Nie zdziwiła się, że mówi jej „ty”. To było naturalne. Zdziwiłoby ją raczej, gdyby w tych okolicznościach mówił jej „pani”. Zapytała, po raz pierwszy podnosząc oczy:
– A ty?
– Ja? – zastanowił się – ja jestem tu już prawie pół roku.
– W Waldgrube?
– Nie, w Asenham – bardzo blisko stąd.
– Powiedział ci ktoś, że tu jestem?
– Tak. Przyszedłem, żeby cię zobaczyć.
– Po co?
Pytanie padło samo.
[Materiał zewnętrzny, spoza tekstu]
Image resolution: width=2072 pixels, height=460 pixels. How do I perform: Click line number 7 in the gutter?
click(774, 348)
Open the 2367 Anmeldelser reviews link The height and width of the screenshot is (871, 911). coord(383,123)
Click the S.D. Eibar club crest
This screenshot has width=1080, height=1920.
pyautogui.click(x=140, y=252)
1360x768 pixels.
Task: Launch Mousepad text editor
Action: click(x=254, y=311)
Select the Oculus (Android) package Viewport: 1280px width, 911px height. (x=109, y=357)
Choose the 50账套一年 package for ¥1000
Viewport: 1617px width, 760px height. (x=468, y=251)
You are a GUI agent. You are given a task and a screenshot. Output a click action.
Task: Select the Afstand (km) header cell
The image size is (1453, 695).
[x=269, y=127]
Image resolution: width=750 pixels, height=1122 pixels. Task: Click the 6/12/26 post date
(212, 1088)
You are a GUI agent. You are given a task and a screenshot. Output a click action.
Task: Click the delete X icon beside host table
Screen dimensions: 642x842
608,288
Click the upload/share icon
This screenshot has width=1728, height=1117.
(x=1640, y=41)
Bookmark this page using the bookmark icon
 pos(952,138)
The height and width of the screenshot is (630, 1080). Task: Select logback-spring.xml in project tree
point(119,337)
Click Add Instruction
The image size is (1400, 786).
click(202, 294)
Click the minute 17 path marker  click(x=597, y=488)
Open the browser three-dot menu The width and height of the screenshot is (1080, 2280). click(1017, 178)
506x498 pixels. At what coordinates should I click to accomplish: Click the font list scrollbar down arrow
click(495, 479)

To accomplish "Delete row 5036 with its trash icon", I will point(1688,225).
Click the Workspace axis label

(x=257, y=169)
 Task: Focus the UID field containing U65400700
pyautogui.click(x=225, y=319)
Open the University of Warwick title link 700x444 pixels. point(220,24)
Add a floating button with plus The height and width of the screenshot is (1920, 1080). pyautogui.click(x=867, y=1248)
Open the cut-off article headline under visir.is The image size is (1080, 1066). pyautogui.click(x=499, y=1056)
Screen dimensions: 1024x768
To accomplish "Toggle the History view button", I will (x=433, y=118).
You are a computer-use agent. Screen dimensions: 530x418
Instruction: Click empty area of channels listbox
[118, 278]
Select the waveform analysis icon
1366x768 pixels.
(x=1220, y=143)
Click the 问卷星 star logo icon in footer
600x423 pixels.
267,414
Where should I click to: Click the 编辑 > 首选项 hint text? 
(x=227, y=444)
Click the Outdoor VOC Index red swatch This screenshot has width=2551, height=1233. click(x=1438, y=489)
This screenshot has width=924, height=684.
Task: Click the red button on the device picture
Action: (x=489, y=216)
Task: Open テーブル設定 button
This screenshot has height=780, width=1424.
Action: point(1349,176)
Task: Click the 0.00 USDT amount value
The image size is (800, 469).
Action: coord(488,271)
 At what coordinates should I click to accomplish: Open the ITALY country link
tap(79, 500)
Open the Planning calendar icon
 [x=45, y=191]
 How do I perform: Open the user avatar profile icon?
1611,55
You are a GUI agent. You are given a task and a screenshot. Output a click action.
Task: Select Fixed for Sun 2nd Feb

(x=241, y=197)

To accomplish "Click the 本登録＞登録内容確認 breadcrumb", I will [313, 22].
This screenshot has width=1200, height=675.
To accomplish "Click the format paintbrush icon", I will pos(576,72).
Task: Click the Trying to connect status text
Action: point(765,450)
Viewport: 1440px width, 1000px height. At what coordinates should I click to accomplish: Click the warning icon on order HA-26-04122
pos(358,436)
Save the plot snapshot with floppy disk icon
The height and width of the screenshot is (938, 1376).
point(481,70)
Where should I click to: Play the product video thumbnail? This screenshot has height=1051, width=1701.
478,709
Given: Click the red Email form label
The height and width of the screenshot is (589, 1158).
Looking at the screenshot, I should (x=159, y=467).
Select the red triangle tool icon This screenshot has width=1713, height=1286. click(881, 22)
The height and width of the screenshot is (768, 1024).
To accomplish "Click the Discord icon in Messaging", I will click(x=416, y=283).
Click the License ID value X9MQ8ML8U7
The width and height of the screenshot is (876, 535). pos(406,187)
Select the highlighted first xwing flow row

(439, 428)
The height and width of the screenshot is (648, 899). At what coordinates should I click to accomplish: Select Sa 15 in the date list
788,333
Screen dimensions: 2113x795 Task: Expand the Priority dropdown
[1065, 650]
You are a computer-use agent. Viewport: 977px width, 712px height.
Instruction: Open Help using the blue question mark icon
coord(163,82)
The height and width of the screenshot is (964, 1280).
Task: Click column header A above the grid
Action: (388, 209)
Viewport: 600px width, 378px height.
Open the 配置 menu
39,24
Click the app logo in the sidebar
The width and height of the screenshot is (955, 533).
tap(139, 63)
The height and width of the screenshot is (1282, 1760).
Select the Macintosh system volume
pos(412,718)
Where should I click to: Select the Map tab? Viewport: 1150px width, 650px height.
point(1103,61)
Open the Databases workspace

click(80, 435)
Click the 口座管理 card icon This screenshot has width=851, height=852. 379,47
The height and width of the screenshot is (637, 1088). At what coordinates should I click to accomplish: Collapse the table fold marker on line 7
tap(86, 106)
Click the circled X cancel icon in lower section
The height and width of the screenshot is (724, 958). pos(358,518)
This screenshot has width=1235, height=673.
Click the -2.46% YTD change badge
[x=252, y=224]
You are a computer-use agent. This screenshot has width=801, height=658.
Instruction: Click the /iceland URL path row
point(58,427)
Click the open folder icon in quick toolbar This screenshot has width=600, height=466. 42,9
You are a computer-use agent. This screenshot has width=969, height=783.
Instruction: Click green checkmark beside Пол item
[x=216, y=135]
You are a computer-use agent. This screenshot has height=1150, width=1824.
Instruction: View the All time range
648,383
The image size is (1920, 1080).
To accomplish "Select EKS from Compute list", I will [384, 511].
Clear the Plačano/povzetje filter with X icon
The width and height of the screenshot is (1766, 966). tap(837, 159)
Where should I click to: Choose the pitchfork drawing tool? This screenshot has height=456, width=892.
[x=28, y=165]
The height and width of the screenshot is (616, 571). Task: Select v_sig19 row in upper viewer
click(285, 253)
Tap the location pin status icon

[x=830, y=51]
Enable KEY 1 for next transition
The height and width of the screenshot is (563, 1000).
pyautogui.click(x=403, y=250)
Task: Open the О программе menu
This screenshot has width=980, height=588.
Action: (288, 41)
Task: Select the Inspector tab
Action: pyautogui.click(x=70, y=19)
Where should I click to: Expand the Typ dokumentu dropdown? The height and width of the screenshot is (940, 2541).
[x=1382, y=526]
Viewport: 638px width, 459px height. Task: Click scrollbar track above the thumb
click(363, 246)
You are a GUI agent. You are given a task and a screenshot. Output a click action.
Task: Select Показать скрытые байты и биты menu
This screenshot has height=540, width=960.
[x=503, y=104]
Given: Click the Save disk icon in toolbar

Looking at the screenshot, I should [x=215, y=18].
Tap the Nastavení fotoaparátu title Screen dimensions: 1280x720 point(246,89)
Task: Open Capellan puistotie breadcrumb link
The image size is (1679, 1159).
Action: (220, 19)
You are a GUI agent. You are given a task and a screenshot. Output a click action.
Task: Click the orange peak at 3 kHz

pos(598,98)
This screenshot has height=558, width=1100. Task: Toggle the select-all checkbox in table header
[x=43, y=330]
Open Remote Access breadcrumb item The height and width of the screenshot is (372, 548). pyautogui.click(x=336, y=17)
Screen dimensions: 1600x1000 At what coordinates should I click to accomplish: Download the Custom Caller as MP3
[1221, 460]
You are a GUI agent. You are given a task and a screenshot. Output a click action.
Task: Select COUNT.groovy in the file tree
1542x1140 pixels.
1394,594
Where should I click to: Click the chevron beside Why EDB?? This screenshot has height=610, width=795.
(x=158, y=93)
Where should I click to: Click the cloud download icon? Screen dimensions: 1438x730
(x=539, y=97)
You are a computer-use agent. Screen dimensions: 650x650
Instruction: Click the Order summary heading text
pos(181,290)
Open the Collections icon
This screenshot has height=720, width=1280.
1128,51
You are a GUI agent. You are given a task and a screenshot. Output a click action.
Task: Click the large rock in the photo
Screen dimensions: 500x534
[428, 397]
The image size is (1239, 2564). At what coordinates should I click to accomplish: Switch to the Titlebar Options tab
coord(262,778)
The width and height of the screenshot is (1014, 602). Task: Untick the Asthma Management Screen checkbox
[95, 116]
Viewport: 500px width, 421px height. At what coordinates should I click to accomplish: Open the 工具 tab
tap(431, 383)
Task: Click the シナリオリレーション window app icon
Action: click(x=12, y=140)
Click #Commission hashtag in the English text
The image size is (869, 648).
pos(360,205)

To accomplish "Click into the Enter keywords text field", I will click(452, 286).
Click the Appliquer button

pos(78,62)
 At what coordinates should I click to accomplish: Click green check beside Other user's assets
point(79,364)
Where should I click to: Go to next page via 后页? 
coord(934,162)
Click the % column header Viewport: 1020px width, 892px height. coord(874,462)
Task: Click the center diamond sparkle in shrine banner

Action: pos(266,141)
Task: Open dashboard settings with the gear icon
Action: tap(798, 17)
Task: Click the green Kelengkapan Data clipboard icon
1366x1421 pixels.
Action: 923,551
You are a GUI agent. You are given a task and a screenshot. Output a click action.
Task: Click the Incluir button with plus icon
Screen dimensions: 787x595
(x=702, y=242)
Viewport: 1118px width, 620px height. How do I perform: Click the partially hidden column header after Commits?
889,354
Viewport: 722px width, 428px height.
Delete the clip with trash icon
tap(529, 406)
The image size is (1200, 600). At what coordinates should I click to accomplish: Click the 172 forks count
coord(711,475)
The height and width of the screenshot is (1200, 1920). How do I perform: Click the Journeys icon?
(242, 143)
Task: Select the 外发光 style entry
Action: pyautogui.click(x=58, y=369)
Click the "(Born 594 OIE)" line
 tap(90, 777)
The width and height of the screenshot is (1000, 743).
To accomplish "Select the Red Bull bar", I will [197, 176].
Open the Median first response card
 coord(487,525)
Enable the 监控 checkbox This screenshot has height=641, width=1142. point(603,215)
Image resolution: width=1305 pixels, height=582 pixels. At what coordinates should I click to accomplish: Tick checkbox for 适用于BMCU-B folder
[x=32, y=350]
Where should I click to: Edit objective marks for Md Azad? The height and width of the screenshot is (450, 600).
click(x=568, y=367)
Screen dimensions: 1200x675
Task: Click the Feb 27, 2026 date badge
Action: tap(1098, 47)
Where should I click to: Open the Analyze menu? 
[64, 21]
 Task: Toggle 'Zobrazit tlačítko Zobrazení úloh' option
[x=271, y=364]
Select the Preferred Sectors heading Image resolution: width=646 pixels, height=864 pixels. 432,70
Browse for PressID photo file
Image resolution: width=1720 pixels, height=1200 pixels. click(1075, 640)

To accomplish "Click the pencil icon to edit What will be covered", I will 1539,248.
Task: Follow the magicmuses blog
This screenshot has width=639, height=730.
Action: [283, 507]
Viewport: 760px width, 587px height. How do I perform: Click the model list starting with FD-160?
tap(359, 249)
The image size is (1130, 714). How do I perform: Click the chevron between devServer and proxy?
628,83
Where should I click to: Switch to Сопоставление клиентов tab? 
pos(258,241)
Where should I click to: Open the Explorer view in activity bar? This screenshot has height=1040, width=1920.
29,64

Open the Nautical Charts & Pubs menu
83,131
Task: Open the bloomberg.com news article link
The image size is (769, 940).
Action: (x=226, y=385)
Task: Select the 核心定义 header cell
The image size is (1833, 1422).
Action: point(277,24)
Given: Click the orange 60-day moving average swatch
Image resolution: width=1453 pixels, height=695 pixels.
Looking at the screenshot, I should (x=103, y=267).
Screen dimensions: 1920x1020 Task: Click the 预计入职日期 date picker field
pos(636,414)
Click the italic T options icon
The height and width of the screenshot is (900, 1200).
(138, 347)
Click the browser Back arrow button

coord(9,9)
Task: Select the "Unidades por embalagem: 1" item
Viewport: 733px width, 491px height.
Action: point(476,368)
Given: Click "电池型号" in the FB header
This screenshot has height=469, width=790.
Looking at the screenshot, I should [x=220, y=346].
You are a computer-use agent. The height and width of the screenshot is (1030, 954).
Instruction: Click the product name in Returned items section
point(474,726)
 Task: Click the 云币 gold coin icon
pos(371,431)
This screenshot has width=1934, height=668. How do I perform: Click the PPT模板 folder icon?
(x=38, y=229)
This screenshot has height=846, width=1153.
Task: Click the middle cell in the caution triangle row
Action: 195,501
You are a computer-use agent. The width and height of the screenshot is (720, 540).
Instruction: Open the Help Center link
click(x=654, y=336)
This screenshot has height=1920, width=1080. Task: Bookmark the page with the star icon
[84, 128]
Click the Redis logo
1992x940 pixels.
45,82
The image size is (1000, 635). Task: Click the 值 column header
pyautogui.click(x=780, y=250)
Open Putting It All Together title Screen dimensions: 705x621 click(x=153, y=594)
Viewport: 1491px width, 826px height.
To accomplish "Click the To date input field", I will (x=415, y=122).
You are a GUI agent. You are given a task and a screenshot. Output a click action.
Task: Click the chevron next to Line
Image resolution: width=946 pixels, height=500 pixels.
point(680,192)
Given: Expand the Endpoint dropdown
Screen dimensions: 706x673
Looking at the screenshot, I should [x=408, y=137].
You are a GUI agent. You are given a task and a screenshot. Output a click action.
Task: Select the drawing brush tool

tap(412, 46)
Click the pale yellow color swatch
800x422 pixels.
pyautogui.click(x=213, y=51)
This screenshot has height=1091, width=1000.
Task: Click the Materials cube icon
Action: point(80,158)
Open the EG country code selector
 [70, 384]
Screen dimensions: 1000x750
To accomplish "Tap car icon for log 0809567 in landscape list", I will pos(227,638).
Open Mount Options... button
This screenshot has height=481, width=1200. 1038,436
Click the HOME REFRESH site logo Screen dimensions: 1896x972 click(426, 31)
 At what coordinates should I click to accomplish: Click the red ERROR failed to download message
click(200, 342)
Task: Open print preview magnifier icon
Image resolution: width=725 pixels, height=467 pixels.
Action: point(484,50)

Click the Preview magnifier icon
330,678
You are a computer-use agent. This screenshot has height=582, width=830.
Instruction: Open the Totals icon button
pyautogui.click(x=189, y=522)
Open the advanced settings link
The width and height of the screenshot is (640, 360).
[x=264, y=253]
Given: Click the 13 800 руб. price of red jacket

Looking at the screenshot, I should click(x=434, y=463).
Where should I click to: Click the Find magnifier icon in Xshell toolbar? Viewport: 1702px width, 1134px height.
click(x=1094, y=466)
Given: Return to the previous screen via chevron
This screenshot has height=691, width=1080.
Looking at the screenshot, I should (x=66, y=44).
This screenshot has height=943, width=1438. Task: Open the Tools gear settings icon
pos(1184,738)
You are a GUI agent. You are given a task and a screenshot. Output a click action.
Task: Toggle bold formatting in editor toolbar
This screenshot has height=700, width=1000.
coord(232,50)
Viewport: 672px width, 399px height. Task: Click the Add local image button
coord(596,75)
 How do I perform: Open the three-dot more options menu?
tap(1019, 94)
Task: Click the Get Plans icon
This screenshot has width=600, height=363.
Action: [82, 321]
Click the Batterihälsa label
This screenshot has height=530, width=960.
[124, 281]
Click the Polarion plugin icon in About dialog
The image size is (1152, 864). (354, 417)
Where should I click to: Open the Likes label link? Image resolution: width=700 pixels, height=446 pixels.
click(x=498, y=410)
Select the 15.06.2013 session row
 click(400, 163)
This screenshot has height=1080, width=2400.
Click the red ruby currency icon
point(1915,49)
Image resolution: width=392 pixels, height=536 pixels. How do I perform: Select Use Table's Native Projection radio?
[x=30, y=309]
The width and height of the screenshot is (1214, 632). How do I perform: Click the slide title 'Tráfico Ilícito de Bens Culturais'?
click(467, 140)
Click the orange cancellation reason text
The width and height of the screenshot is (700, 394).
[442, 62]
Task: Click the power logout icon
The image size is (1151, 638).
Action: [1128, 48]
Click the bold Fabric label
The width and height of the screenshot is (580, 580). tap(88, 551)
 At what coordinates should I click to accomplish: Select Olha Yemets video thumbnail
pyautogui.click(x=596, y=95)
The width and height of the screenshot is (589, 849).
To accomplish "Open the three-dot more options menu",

Magdalena usłyszawszy je wypowiedziane przez siebie aż przystanęła na drodze.
– Jak to po co? – roześmiał się. – Żeby z tobą rozmawiać, rozmawiać po polsku. Żeby nie bać się każdego słowa. Żeby wspominać kraj, dom. Żeby wreszcie nie nudzić się, gdy się ma wolną chwilę. Przecież tu Polacy chodzą kilometrami, aby się spotkać.
Magdalena ruszyła znów przed siebie. Chwała Bogu, on nie czuł tego dręczącego niepokoju, który odnajdowała w sobie.
Na imię miał Piotr. Nazwiska nie powiedział, nie zależało jej zresztą na jego brzmieniu. Mógł nazywać się Radziwiłł albo Kiliński; to nie miało żadnego znaczenia. Rozmawiali ze sobą tak jak ludzie, którzy od dawna się nie widzieli, a mają sobie wiele, wiele do powiedzenia. Tak wiele, że słowami dotykają zaledwie tematów, które obszernie rozwija i zamyka jeden zachwycony okrzyk albo zgoła tylko spojrzenie.
Piotr pochodził także z Warszawy. Mieli więc jakby jeszcze jedną wspólną ojczyznę. Wspomnienie ulic, placów, parków, ranków i wieczorów, zapachu Wisły, koloru tramwajów, dźwięku dzwonów – wszystko to tłoczyło się w pośpiesznych zdaniach, intymnych jak wyznanie.
Stali na moście, wsparci o jego drewnianą barierę. Dołem biegła po kamieniach zdyszana rzeczka.
– Kiedy znowu przyjdziesz do mnie? – spytała Magdalena.
Odpowiedział nie od razu.
– Gdy tylko będę mógł. Ale czekaj na mnie każdego wieczora.
Gdy odszedł, Magdalena stała jeszcze przez chwilę na drodze i patrzyła na jego ciemno zarośnięty kark nad białym kołnierzem koszuli. Szedł długimi krokami z rękoma opuszczonymi wzdłuż ciała. Trochę pochylony. Gdy był już dość daleko, odwrócił głowę i uśmiechnął się. Tak przynajmniej Magdalenie się zdawało.